Altri attributi della dea sono la presenza della spiga, come naturale riferimento alla fecondità della terra nonché la leggenda secondo cui al mattino la dea con la rugiada cancellava le tracce dell’olocausto fatto la sera precedente, simbolo questo dell’influsso benefico della rugiada nella vegetazione, specie d’estate (AELIAN., Var. hist., X, 50). Nella rugiada si vedeva la protezione della dea ed è forse degno di qualche interesse la fede che ancora ai nostri giorni, il popolo trapanese, attribuisce alla brezza notturna: si crede che essa scenda come benedizione del cielo sugli abiti e i vestiti che si espongono all’aria aperta durante la notte.

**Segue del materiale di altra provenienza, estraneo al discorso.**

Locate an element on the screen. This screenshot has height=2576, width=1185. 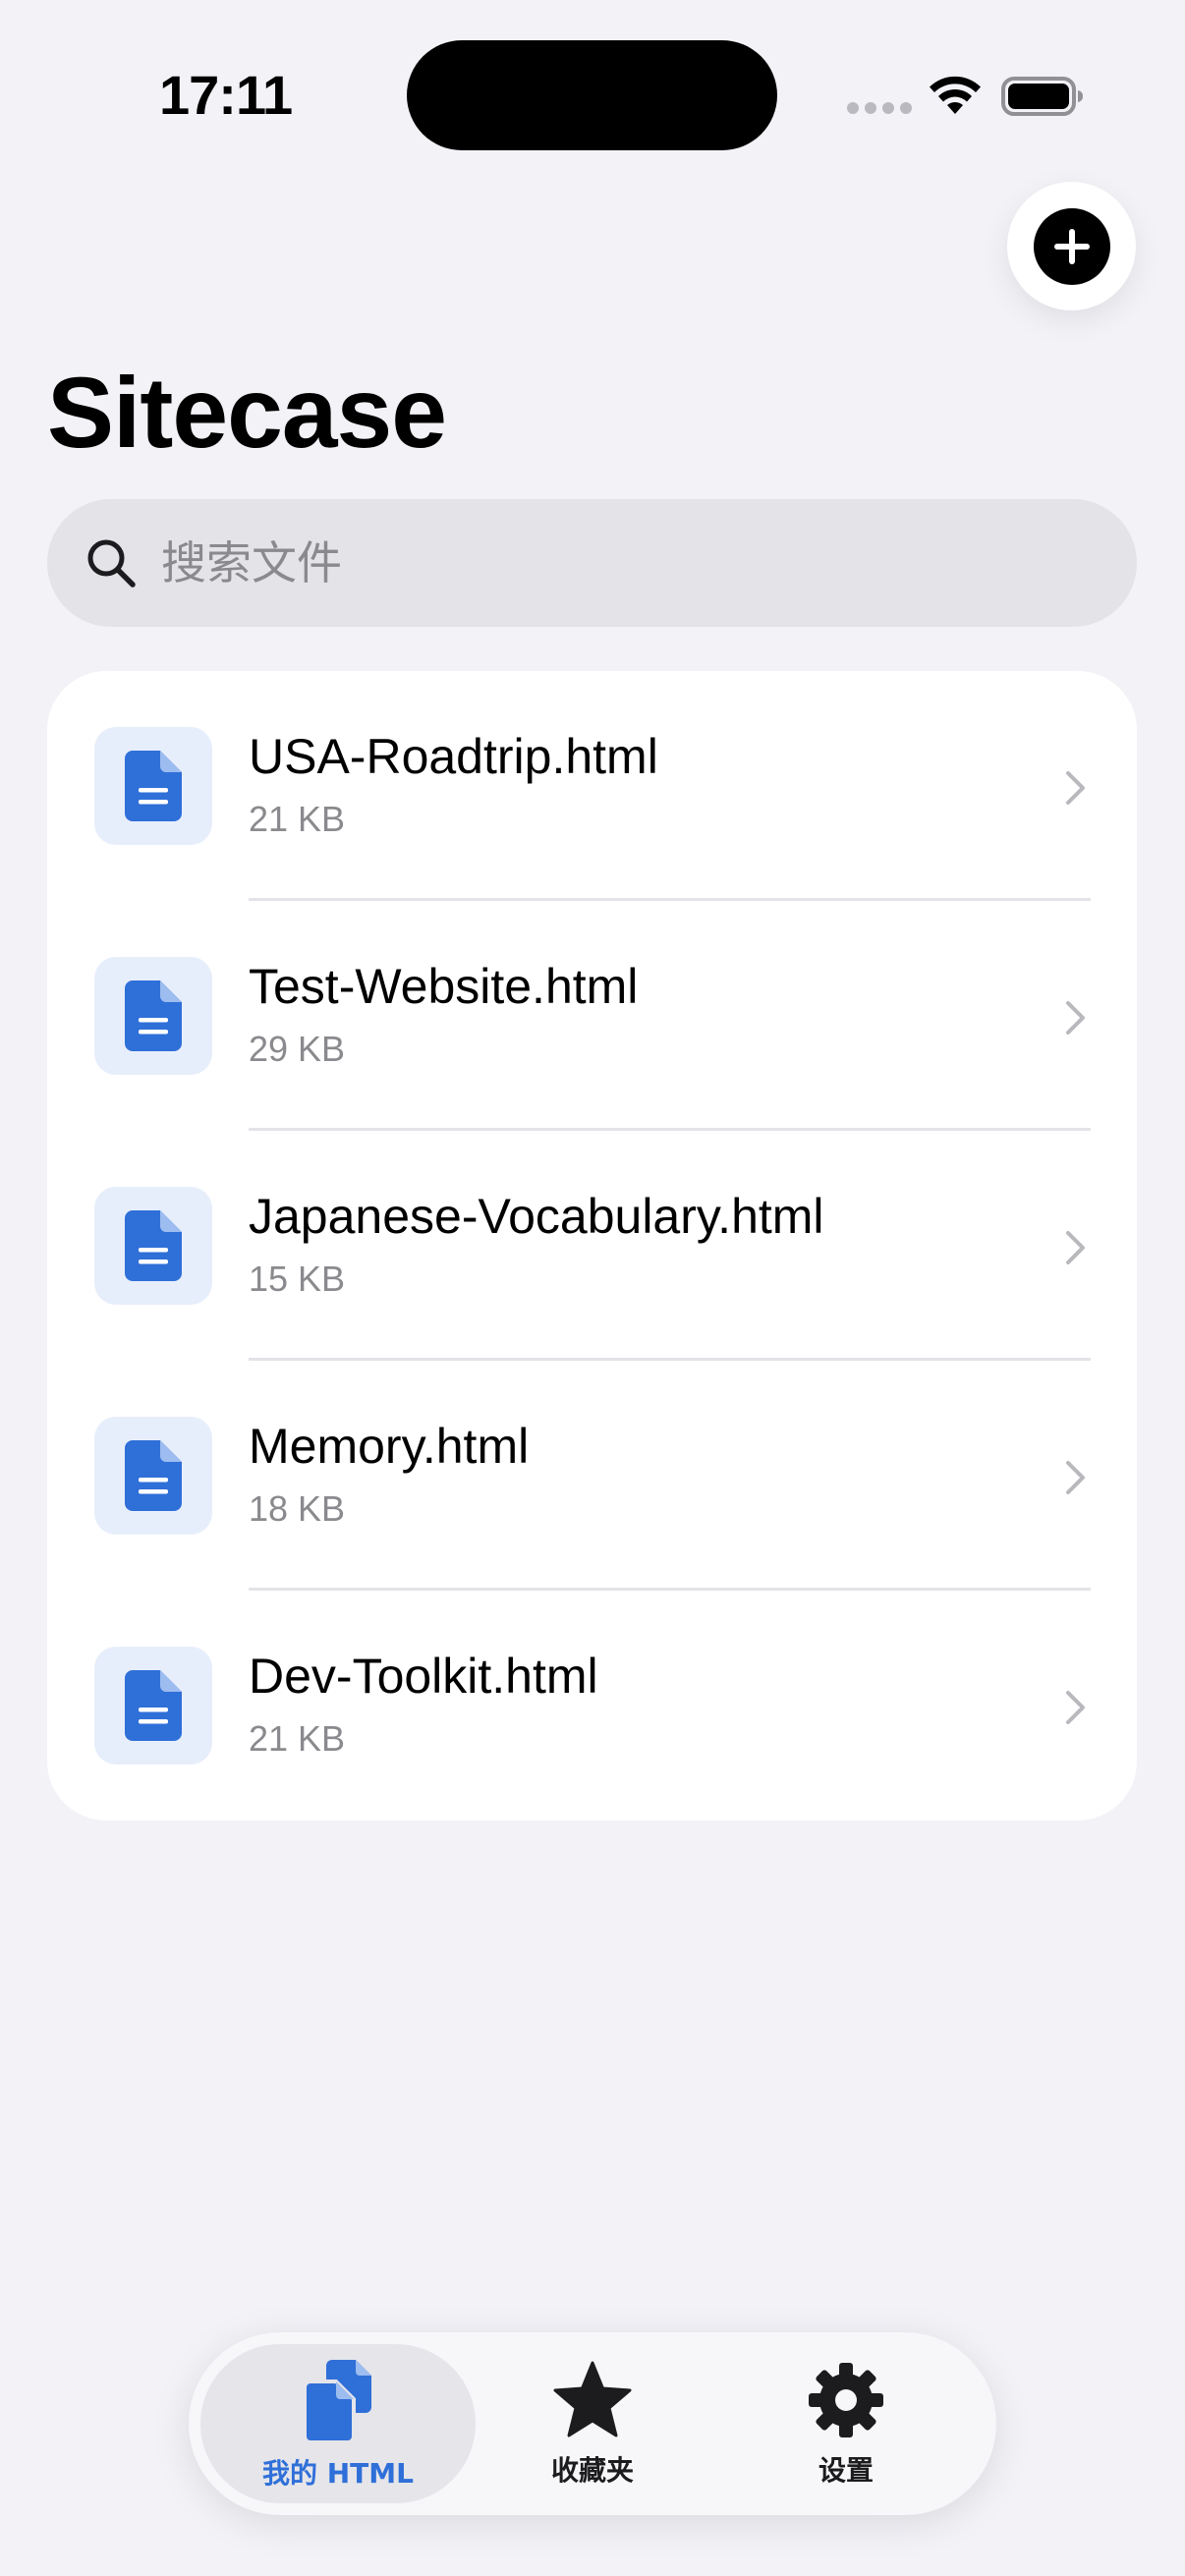
status-time: 17:11 is located at coordinates (226, 95).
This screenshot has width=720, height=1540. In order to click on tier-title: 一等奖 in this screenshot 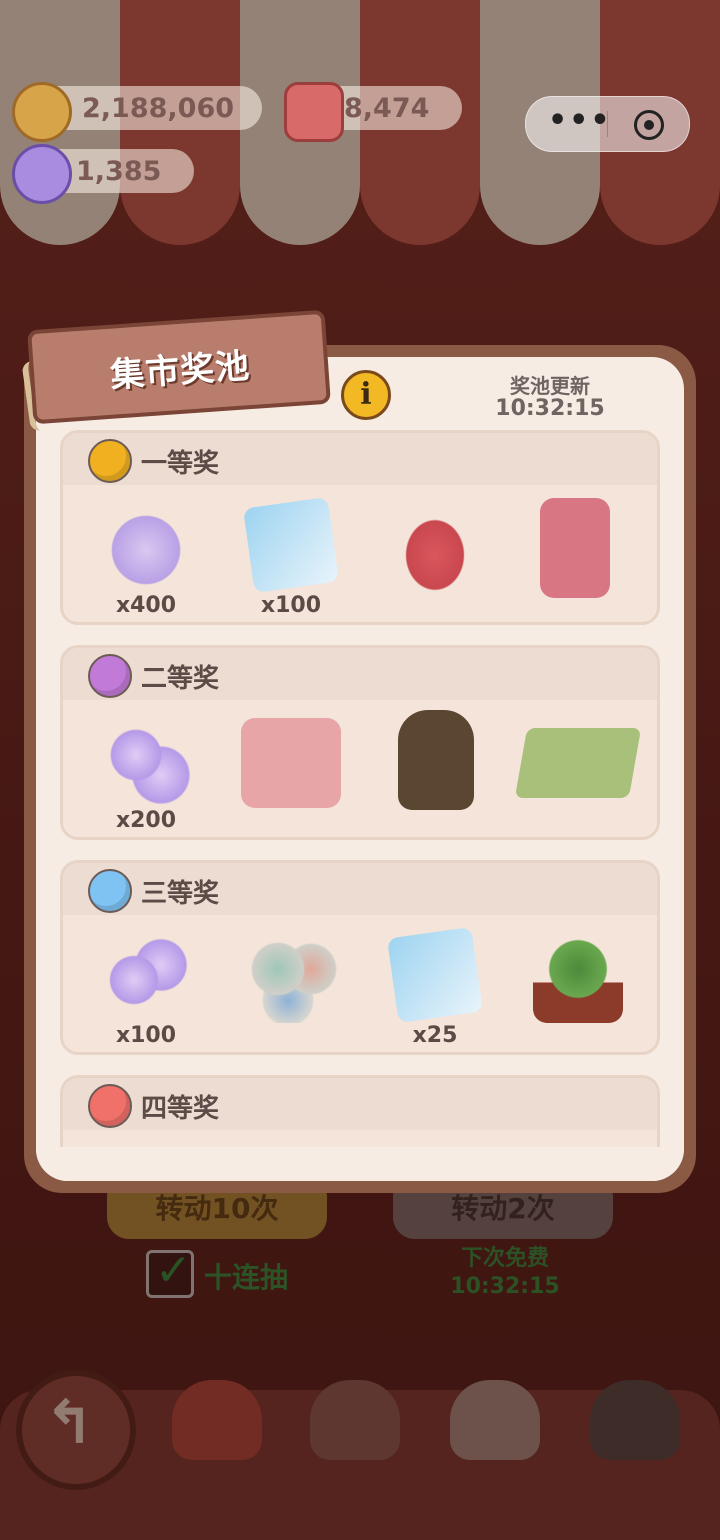, I will do `click(180, 464)`.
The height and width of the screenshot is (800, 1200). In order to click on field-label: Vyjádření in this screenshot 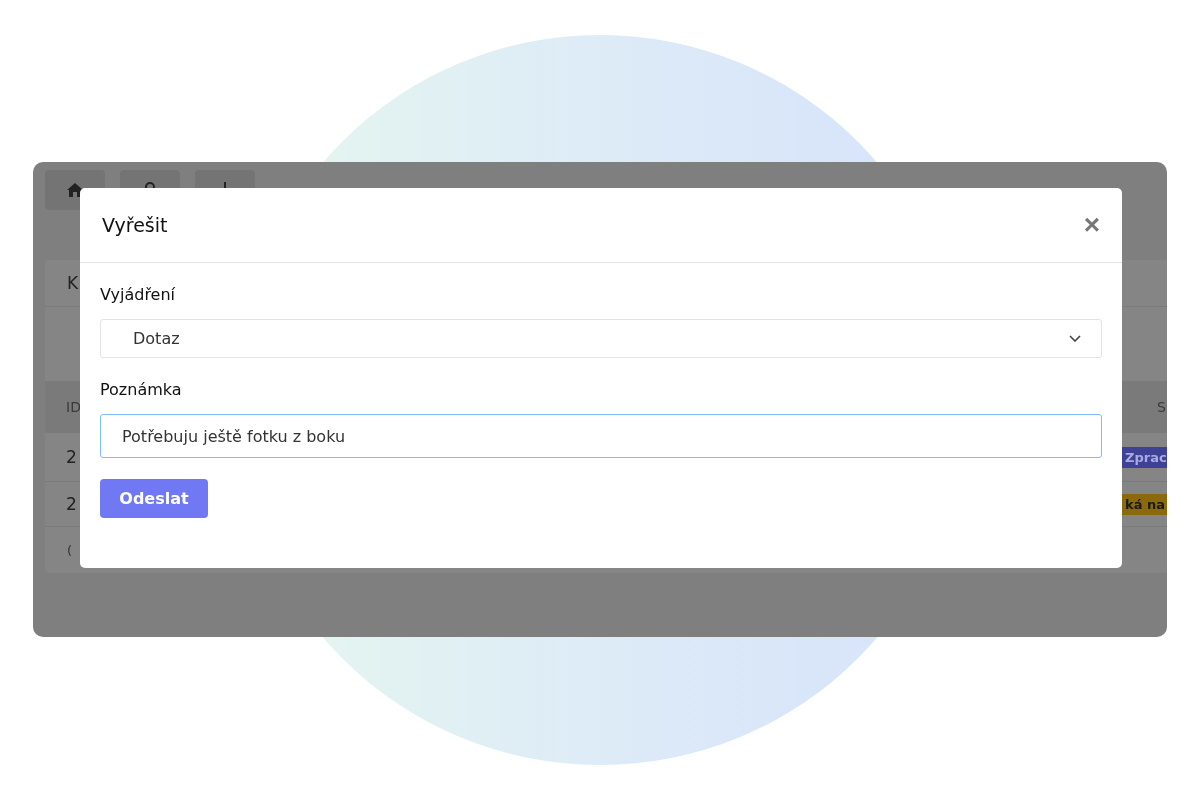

In seguito alla testimonianza diodorea è possibile dunque parlare di un culto mediterraneo, proprio dei sicani, poi acquisito dagli elimi e dai fenici, non è però da escludere che alcuni elementi orientali si siano sovrapposti al culto sicano nel momento dell’insediamento dei fenici nelle coste occidentali dell’isola. Diodoro ci parla chiaramente dei punici come successori dei sicani nel culto del santuario ed è sotto questo aspetto che noi conosciamo l’Astarte ericina: Aschtoreth erech, questo il nome secondo un’epigrafe trascritta dal Cordici. Nelle monete elleniche coniate dalla città di Erice a partire dal V sec. av. Cr. la dea è rappresentata seduta con davanti il piccolo Eros fermo o volante, e altri attributi quali la colomba o un albero; nel rovescio altri simboli come il cane, la ruota, le spighe, la croce ansata o una figura sacrificante. E’ difficile stabilire quali di questi simboli appartengano all’originario substrato sicano e quali siano posteriori, di origine fenicia; certamente il cane è animale sacro nel mondo semitico, la ruota, che allude alla navigazione, è anch’essa di origine orientale; al patrimonio indigeno e al concetto primordiale della dea si rifanno certamente la spiga e la svastica. Ancora di carattere orientale la prostituzione che l’etnografia spiega col costume primitivo della exogamia, per cui la prima unione delle giovani non poteva essere con persona della tribù ma con uno straniero. Le monete che presentano una donna sacrificante, forse una hierodoula, e le altre che presentano un albero come indicazione d’ambiente nella rappresentazione della dea seduta, assieme  alla notizia di Eliano che parla di un altare in cui cadeva la rugiada, ci permettono di immaginare il primitivo culto sicano come avente sede in un recinto con altare all’aperto, e ciò si accorda con le nostre conoscenze sulla religione mediterranea.